▶ [Problem requirements] Carry on the court order about the patent prosecution bar, starting right after its last sentence.

▶ [Passage]
────────────────────

LIZY K. JOHN, Plaintiff,
LATTICE SEMICONDUCTOR CORPORATION, Defendant.
ORDER GRANTING-IN-PART MOTION FOR PROTECTIVE ORDER (Re: Docket No. 70)
PAUL S. GREWAL, Magistrate Judge.
In this patent infringement suit, the parties dispute the propriety of the scope of the patent prosecution bar and restrictions on the plaintiff's access to "HIGHLY CONFIDENTIAL - ATTORNEY'S EYES ONLY" and "HIGHLY CONFIDENTIAL - SOURCE CODE" information provided by this district's Model Protective Order. After carefully considering the parties' briefing and arguments presented at the hearing on the defendant's motion for protective order, the court offers the following preliminary observations. First, it is true that Fed.R.Civ.P. 26(c)(1) places the burden of seeking any protective order on the party from whom discovery is sought, a tenet the Ninth Circuit underscored when it held that "a party... from whom discovery is sought bears the burden, for each particular document it seeks to protect, of showing that specific prejudice or harm will result if no protective order is granted." Nevertheless, this district is authorized under Fed.R.Civ.P. 83 to establish a presumption of a so-called "prosecution bar" that extends to reexamination or review proceedings, an authority exercised by the combination of Section 6 of the district's Model Protective Order and Pat. L.R. 2-2. Under such circumstances, the burden is appropriately shifted to the patentee to establish that an exemption from the bar is appropriate. Second, especially in light of the Federal Circuit's teaching that a given prosecution bar must be evaluated on a case-by-case basis,  any prosecution bar should serve only to mitigate the risk of inadvertent use of proprietary information by a patentee, not to unduly burden a patentee with additional expense. Third, while other courts have rejected any expansion of the prosecution bar to reexamination or review proceedings because neither permits the broadening of patent claims,  the fact remains that claims may still be restructured in these proceedings in a way that would undoubtedly benefit from access to an alleged infringer's proprietary information.

────────────────────

▶ [Information shown]
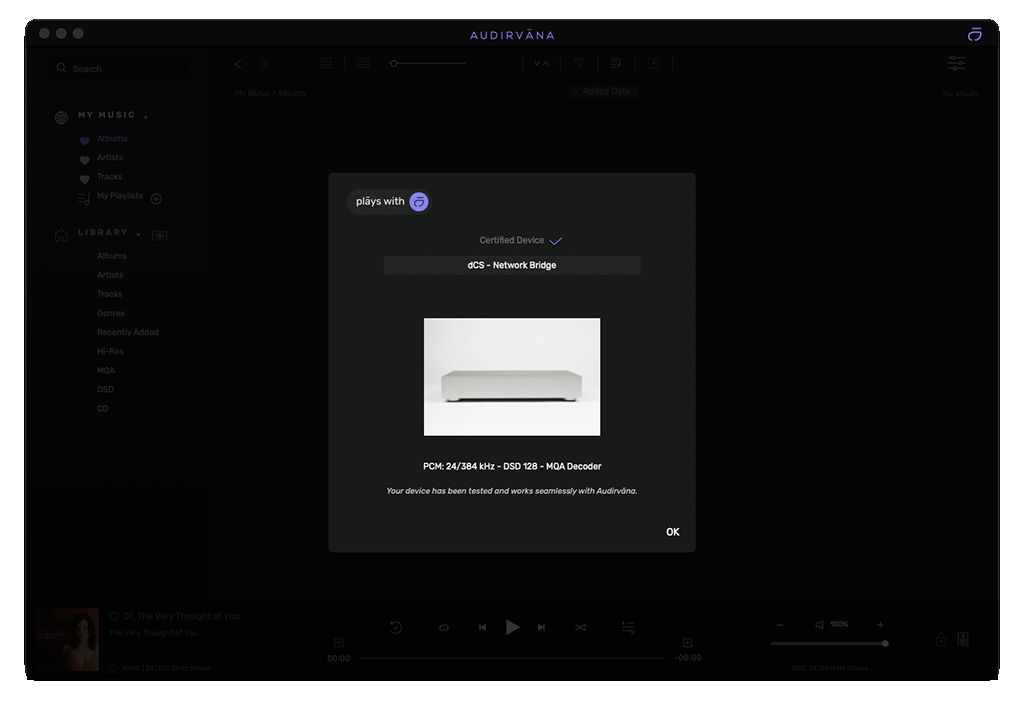Image resolution: width=1024 pixels, height=711 pixels.
Task: Select Hi-Res in Library sidebar
Action: click(109, 351)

────────────────────

▶ [Result]
With each of these considerations in mind, the court is not persuaded that the plaintiff should be permitted access to "HIGHLY CONFIDENTIAL - ATTORNEY'S EYES ONLY" and "HIGHLY CONFIDENTIAL - SOURCE CODE" information. Although not of the typical corporate form, Professor John is appropriately viewed as posing a direct competitive threat to the defendant. While the court has no reason to question her integrity in handling such information, the reality is that John conducts research in fields relating to the technologies addressed in technical information already produced by the defendant and has written several recent papers in the specific area of memory technology. John's licensing of the patent-in-suit also poses a competitive threat. While the court accepts that John might avoid certain expenses by accessing the disputed information herself, such as those associated with retaining consultants and experts, she has not shown that the burden she would avoid is significant enough to her prosecution of the case to justify the risk of her inadvertent and unauthorized use of the information.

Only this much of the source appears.